Stored records
********

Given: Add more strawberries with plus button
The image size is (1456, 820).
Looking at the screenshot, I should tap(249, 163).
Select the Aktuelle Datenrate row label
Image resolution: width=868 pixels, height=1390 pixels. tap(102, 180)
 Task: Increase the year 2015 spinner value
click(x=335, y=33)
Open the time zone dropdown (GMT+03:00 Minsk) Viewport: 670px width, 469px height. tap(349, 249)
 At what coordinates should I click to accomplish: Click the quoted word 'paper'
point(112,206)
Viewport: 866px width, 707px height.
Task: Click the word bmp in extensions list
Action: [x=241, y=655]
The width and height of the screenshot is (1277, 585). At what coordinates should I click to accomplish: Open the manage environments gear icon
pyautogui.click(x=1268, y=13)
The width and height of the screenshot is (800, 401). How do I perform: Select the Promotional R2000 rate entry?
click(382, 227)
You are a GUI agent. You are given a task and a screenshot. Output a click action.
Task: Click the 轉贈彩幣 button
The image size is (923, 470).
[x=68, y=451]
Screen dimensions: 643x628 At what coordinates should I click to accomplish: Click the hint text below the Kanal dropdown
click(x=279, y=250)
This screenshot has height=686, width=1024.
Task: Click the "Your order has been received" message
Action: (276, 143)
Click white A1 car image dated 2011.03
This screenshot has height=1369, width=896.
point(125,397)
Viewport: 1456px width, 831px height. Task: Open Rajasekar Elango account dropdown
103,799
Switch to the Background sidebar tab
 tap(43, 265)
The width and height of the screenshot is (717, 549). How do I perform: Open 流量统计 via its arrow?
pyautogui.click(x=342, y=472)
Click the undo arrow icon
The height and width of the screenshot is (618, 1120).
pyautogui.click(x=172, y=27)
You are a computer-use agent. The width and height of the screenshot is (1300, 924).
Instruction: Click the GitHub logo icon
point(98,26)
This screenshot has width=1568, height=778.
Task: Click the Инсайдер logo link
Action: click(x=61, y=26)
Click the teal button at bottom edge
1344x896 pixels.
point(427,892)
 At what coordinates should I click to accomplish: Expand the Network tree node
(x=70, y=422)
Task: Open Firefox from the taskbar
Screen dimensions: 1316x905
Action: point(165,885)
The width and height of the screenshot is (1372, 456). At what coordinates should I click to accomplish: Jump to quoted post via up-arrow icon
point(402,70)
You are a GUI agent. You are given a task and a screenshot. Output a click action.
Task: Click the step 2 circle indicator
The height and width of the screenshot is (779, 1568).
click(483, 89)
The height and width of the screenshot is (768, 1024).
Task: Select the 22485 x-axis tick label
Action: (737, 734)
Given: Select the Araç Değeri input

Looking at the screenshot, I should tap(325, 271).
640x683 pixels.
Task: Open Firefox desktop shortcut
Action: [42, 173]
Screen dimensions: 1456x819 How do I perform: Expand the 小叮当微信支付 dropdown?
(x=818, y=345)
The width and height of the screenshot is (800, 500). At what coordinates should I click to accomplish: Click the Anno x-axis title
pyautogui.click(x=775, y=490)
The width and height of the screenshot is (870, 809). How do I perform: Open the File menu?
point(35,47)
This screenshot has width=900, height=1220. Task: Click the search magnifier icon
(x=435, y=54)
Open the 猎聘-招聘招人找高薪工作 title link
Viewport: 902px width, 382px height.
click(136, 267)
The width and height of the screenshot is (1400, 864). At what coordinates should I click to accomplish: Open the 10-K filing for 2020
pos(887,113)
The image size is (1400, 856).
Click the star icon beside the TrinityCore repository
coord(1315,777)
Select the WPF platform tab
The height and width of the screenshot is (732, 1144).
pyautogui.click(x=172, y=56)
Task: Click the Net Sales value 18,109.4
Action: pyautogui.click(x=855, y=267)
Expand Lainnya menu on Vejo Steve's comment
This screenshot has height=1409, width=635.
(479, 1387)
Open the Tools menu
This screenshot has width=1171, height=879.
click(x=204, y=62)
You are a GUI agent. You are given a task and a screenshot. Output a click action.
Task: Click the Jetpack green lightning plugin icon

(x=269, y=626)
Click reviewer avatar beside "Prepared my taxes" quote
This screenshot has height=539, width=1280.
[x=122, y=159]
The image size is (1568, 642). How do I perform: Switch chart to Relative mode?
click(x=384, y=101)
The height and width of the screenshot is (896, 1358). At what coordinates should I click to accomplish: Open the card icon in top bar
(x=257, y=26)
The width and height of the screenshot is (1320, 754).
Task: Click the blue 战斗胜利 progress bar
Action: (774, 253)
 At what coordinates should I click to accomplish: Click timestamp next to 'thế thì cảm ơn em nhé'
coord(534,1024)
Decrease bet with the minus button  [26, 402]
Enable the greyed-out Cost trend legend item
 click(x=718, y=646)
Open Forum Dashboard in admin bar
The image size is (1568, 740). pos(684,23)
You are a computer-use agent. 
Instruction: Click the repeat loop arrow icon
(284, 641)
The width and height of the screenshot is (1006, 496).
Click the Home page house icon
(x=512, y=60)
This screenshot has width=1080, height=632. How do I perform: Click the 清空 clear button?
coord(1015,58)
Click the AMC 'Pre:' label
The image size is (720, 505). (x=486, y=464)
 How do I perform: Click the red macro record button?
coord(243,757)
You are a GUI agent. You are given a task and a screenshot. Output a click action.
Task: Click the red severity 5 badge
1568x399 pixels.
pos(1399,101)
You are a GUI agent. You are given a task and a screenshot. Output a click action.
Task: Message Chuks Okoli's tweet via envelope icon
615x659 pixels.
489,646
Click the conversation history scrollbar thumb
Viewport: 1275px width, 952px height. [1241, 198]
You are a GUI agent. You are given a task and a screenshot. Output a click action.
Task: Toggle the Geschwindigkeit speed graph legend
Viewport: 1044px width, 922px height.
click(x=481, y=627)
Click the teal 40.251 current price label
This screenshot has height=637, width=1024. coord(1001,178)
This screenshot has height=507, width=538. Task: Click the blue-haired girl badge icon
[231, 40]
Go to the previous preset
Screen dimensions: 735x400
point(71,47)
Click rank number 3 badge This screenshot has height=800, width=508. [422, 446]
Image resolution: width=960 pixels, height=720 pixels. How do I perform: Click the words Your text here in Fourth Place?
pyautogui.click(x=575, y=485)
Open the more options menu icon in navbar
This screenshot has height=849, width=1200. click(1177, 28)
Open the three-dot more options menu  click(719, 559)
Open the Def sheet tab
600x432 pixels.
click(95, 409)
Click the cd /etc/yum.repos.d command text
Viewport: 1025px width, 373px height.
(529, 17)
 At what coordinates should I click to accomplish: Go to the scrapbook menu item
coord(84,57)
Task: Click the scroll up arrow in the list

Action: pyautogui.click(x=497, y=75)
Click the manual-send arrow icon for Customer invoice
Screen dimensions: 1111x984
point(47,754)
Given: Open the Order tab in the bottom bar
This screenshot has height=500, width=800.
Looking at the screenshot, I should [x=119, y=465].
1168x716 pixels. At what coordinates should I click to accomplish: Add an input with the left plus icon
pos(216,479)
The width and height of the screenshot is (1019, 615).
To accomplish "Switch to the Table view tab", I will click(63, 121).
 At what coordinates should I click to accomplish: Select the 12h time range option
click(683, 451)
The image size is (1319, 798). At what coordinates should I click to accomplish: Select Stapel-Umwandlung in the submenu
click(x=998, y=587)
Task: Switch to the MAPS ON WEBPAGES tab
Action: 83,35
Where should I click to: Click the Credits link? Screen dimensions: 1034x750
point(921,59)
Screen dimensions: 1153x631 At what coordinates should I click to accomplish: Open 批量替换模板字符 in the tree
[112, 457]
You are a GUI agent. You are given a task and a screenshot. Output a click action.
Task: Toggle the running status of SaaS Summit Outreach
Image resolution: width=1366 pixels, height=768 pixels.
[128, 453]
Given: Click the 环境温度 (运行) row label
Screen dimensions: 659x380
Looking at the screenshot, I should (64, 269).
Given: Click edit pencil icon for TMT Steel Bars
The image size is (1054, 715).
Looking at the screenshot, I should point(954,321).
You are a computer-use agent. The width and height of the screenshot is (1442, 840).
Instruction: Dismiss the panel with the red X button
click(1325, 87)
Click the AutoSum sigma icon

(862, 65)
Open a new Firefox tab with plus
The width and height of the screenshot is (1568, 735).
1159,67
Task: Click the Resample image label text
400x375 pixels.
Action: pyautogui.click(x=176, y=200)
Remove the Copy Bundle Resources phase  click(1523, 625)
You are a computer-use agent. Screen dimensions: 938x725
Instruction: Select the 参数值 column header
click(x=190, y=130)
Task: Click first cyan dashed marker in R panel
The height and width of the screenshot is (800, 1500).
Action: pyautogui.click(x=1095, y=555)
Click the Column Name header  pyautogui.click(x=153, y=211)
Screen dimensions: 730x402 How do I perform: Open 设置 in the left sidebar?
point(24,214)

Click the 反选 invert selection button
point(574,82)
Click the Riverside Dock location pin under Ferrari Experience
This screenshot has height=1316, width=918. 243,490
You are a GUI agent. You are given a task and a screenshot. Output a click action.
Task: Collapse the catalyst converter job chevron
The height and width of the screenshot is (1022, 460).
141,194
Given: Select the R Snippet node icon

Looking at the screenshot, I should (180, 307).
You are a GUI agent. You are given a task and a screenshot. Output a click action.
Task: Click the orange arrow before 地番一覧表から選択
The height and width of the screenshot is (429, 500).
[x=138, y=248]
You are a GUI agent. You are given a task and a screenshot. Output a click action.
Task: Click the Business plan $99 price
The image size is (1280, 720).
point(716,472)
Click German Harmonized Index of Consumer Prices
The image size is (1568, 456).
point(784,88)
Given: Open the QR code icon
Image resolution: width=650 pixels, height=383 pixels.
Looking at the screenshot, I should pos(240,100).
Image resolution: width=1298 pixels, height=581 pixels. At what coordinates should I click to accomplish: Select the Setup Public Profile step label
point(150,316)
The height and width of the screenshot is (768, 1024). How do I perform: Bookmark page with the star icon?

********

What you should do: When the line with "Task: Toggle the running" is reached in the data above, begin copying, and stop after the line with "Task: Click the Resample image label text"; copy each line exactly, both ends included.

Answer below:
Task: Toggle the running status of SaaS Summit Outreach
Image resolution: width=1366 pixels, height=768 pixels.
[128, 453]
Given: Click the 环境温度 (运行) row label
Screen dimensions: 659x380
Looking at the screenshot, I should (64, 269).
Given: Click edit pencil icon for TMT Steel Bars
The image size is (1054, 715).
Looking at the screenshot, I should point(954,321).
You are a computer-use agent. The width and height of the screenshot is (1442, 840).
Instruction: Dismiss the panel with the red X button
click(1325, 87)
Click the AutoSum sigma icon

(862, 65)
Open a new Firefox tab with plus
The width and height of the screenshot is (1568, 735).
1159,67
Task: Click the Resample image label text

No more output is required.